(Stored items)
•••
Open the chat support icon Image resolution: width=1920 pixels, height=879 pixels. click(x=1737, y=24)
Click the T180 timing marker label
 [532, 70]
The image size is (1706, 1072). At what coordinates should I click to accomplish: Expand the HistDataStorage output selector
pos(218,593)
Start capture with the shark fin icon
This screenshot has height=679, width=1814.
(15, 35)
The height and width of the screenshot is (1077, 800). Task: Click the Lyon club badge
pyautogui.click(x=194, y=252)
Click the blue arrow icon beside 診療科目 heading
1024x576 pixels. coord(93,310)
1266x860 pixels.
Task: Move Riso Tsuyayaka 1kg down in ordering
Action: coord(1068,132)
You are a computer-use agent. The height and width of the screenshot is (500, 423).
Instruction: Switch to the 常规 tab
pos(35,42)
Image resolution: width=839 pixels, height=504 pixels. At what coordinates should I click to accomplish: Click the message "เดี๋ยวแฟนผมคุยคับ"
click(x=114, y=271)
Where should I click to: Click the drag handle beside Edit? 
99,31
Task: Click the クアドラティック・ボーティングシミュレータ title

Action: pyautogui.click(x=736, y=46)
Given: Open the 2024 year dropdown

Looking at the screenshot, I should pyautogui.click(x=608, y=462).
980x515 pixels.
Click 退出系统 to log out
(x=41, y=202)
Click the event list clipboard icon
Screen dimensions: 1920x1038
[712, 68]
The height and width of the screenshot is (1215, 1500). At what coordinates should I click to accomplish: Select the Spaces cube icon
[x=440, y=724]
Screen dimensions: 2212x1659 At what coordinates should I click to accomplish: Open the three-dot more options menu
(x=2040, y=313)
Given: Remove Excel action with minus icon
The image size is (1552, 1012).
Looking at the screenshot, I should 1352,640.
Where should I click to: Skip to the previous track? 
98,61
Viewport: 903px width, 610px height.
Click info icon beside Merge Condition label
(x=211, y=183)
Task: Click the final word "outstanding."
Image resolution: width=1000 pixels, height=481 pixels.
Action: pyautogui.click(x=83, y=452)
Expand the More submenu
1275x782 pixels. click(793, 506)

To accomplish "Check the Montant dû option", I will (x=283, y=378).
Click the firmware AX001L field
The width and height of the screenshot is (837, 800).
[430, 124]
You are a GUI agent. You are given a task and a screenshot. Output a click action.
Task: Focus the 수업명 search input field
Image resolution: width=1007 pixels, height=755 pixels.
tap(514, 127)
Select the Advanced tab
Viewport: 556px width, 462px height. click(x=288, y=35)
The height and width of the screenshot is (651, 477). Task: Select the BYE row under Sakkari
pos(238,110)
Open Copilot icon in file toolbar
•••
Directions for this task ▸ In the records above, the line with "Image resolution: width=1000" marks the start and the line with "You are a GUI" marks the end; copy that stretch exactly, both lines included, and nothing else.

Exercise response ▸
Image resolution: width=1000 pixels, height=481 pixels.
Action: pyautogui.click(x=83, y=452)
Expand the More submenu
1275x782 pixels. click(793, 506)

To accomplish "Check the Montant dû option", I will (x=283, y=378).
Click the firmware AX001L field
The width and height of the screenshot is (837, 800).
[430, 124]
You are a GUI agent. You are given a task and a screenshot. Output a click action.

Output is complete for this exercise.